Supplied records START

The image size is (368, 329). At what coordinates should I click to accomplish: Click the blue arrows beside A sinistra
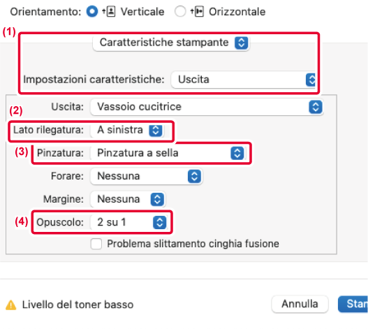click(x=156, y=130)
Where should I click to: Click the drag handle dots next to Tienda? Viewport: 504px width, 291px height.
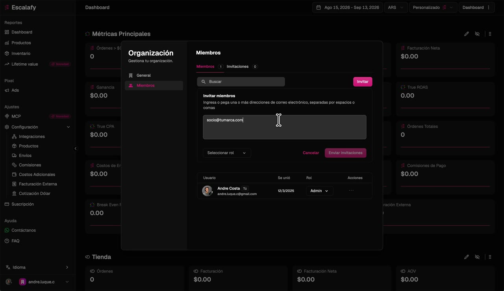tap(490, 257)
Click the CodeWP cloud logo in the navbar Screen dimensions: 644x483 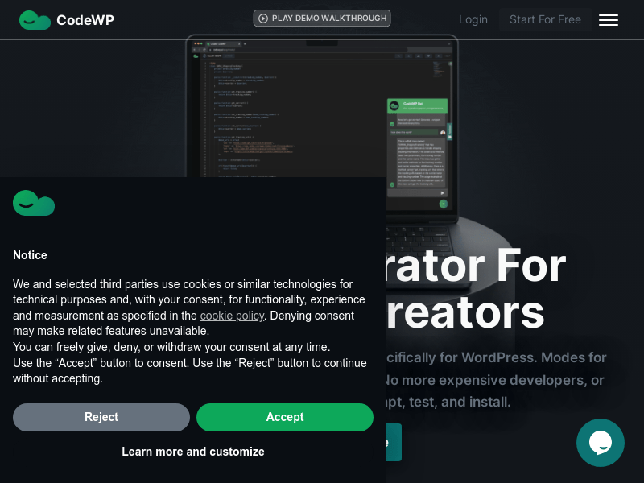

Supplied records END

◆ **What to produce**: Print all entries exactly, without images.

◆ **Answer box**:
The image size is (368, 329). At what coordinates should I click to accomplish: Click the blue arrows beside A sinistra
click(x=156, y=130)
Where should I click to: Click the drag handle dots next to Tienda? Viewport: 504px width, 291px height.
tap(490, 257)
Click the CodeWP cloud logo in the navbar Screen dimensions: 644x483 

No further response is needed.